Previously, I joined a startup (previous coworkers of mine), a developer and a business guy. The developer "drank the microservices kool-aid", and came up with (in theory) super scalable solutions and like a dozen of microservices. It was difficult to keep things in mind, the tech stack was way too complicated for two developers. It was also less performant and more costly. The added complexity was totally unnecessary, especially because we never got neither tons of users, nor more developers. The business guy trusted the developer, so the company never worked enough on their product and USP. I guess the developer just didn't want to accept that the fancy tech solutions won't bring success.

Yet another time, we were a small team (5-ish devs, product owner, and a designer). We started with a monolith and we paid attention to software design and moved quickly.

Also, for some reason it's often overlooked, that you can make your monolith modular and design it so that when the day comes, you can split it up into smaller services. You don't need to start with microservices, you can start with a monolith and figure out later how to split it up (if necessary).

Microservices and "monoliths" have their place, you just need to know when to use which.

3 comments

This is agreeably congruent with my original statement,

The main problem I have with microservice marketing:

It is often promoted to clients that do not have applications that are large or critical enough to warrant leveraging them.

That buyers often are properly warned about their inability to easily migrate if they invest in platform-specific microservices too heavily.

And clients are often not aware of the operational costs that can rise over time for each component of the distributed architecture.

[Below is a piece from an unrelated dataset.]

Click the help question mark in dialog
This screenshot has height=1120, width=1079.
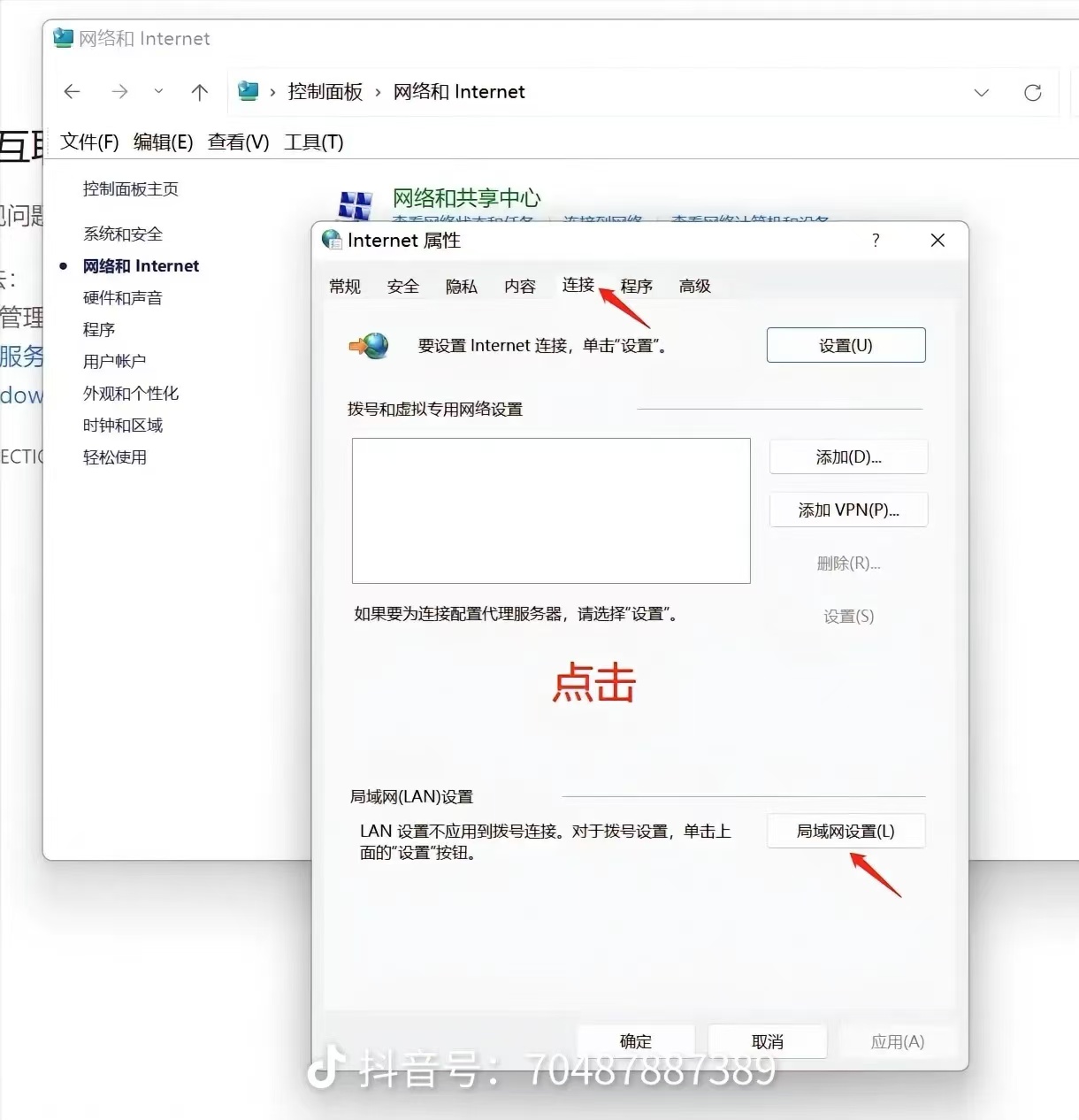[x=876, y=241]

"Monolithic" solutions have also not stagnated... They can be run in distributed methods, they can leverage microservices in parts, they can also leverage containers, they are far from obsolescence because they are using the same languages that microservice architectures use, just with less distribution overall.

The term monolithic is often used to indicate that less-distributed solutions are somehow "out of date", "obsolete" and "not innovating" inaccurately, when the real story is that the business case usually dictates which solution will fit best.

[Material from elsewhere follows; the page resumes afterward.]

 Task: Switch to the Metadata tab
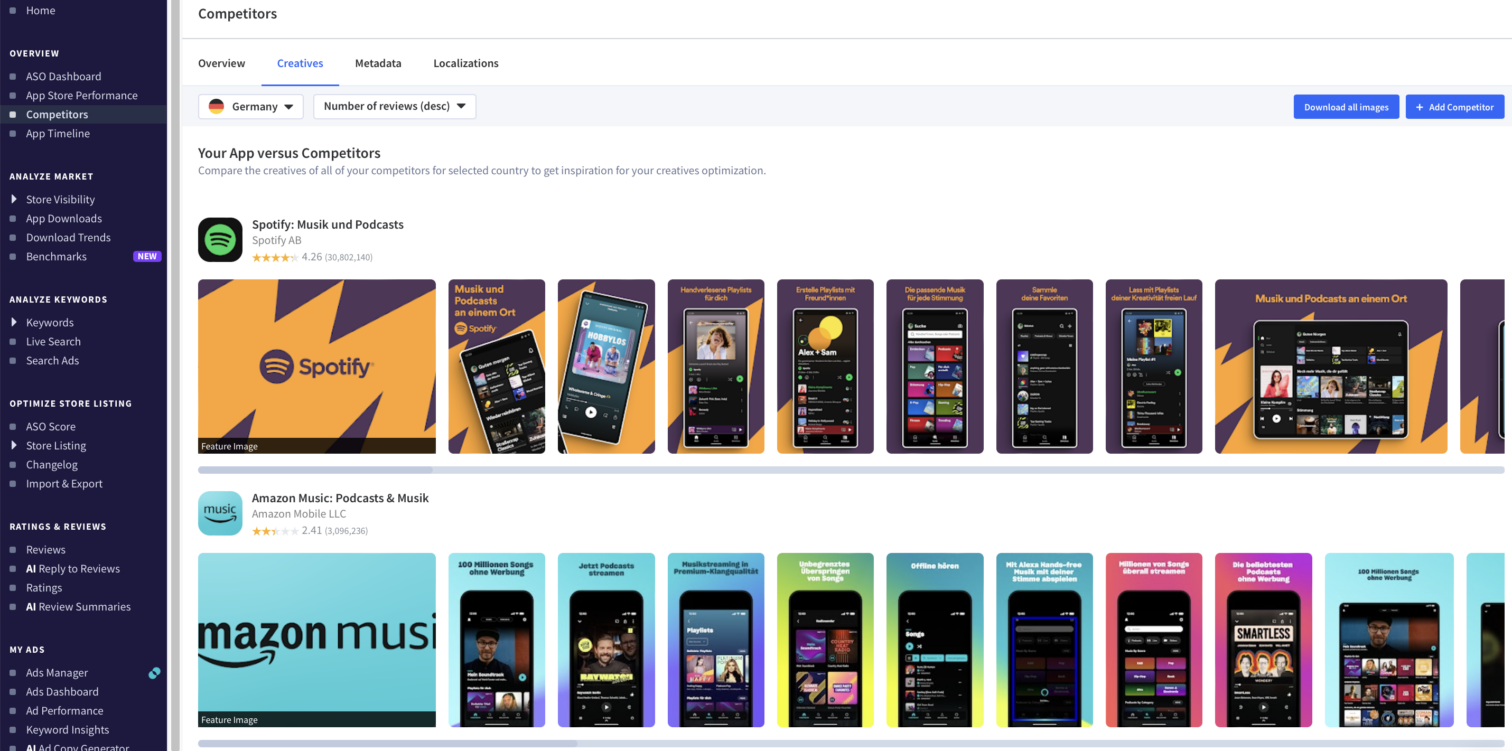coord(378,63)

You’re confusing “microservices” with dependencies on a particular platform (presumably cloud providers). Microservices aren’t more likely to have these dependencies, as monoliths are often also deployed on cloud providers and assume a particular database, etc.

Anyway, if you’re dealing with microservices “lock-in” isn’t a real problem—you just move one service over to your new platform at a time. Good luck doing that with your monolith without decomposing it into services (and frankly, if you can feasibly decompose your monolith into services, your architecture is probably cleaner than 95% of monoliths out there).

It really doesn’t seem like they are confusing microservices, I’m not sure what makes you think that.
> That buyers often are properly warned about their inability to easily migrate if they invest in platform-specific microservices too heavily.
There’s really not much coordination with a monolithic deployment. Merge your commit and get in line. Monitoring tools will ping you on slack if there’s any issues. It’s probably easier than micro services because all tooling and builds are centralized.
> Merge your commit and get in line.

Much easier said than done, if there are 50+ devs working on the same service (monolith). Decisions are made much slower, improvements need to go through long discussions, deployments are much more risky, onboarding is a hassle, and so on. Sure, monoliths work very good for small teams (it's hard to define what "small" is), but I'd say that around 15-30 developers you can think about splitting up.

Are you saying this from experience? From my experience working on a monolith every day with around 400-500 other devs, this is not the case. I don’t even need a code review for minor things. Just commit and get in line (about 2-3 minutes before my commit hits 100% of production).
Yes! This really sums it up - they have their place, but it takes experience and good judgement to know where they are appropriate, and how to divide up concerns.